无论是贴壁细胞还是悬浮细胞，SuperKine? 快速细胞冻存液（无血清 / 无蛋白）均能提供良好的保护效果。它通过形成保护膜，降低细胞内冰晶形成的概率，减少细胞因冰晶损伤而死亡的风险。实验数据表明，使用该冻存液冻存的多种细胞系（如 HeLa、293、CHO 等），在复苏后的存活率和生长活性方面均表现出色。

二、冻存与复苏操作流程

细胞冻存步骤

1. 准备细胞悬液：对于贴壁细胞，使用胰蛋白酶消化并收集细胞，悬浮细胞则直接收集。用适当的缓冲液洗涤细胞，去除残留的培养基成分。将细胞重悬于适量的完全培养基中，调整细胞浓度至 1×10^6 - 5×10^6 cells/mL。
2. 制备冻存管：将细胞悬液与 SuperKine? 快速细胞冻存液（无血清 / 无蛋白）按 1:1 的比例混合，轻轻混匀。建议每个冻存管中加入 1 - 1.5 mL 的混合液，细胞数量约为 1×10^6 - 5×10^6 cells。
3. 冷冻过程：将冻存管置于程序降温盒中，放入 -80℃冰箱中进行缓慢冷冻。若无程序降温盒，可将冻存管直接放入 -80℃冰箱，但需确保降温速率控制在 1 - 2℃/min，以减少细胞内冰晶的形成。

细胞复苏步骤

1. 快速解冻：从 -80℃冰箱中取出冻存管，立即放入 37℃水浴中快速解冻，轻轻摇动冻存管，使细胞悬液均匀受热，直至冻存液完全融化。
2. 细胞复苏与培养：用无菌移液管将解冻后的细胞悬液转移至含有适量完全培养基的离心管中，轻轻吹打混匀。

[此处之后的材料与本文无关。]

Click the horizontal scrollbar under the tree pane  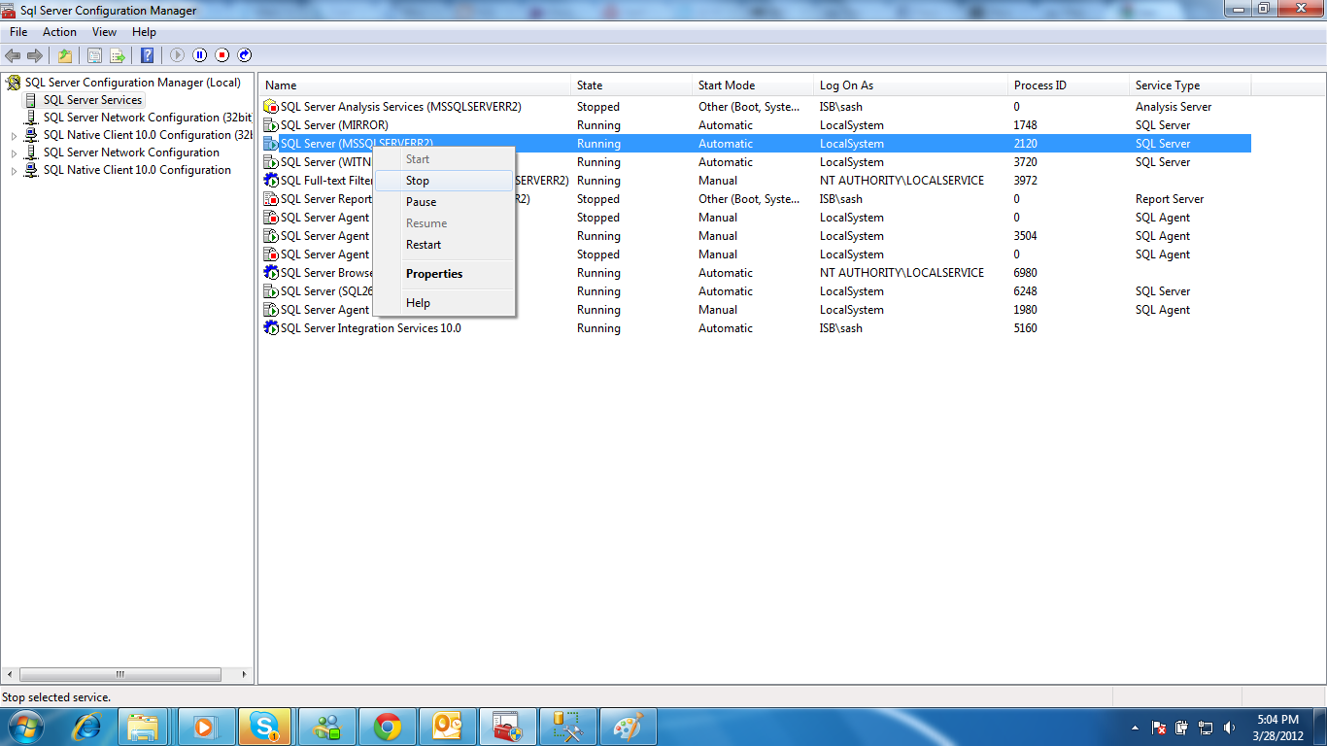pos(121,674)
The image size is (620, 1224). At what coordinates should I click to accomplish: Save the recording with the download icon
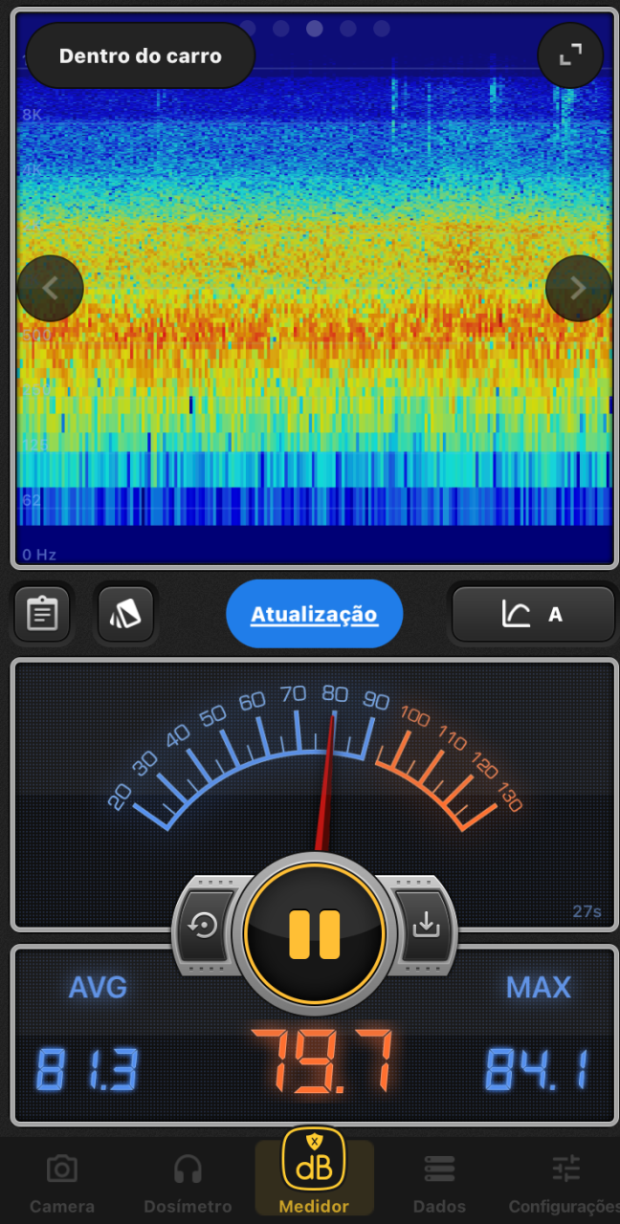(x=425, y=926)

将细胞悬液离心，以 1000 - 1500 rpm 的转速离心 5 - 10 min，弃去上清液，用新鲜的完全培养基重悬细胞，将细胞接种至培养瓶或培养皿中，加入适量的完全培养基，置于 37℃、5% CO? 的细胞培养箱中进行培养。

三、冻存液的保存与注意事项

储存条件

SuperKine? 快速细胞冻存液（无血清 / 无蛋白）应保存在 4℃左右的低温环境中，避免光照直射和温度波动过大。在使用前，将冻存液从冰箱中取出，使其恢复至室温，以确保其性能稳定。

注意事项

• 避免反复冻融：冻存液在使用过程中应避免反复冻融，以免影响其性能。建议将冻存液分装成适量的小份，每份按实验用量使用。
• 无菌操作：在细胞冻存和复苏过程中，严格遵循无菌操作规范，避免细胞受到污染。使用无菌的移液管、离心管和冻存管，操作应在超净工作台中进行。
• 细胞状态监测：在冻存前，确保细胞处于良好的生长状态，细胞密度和活力均在合适范围内。若细胞状态不佳，可能会影响冻存效果和复苏后的细胞活性。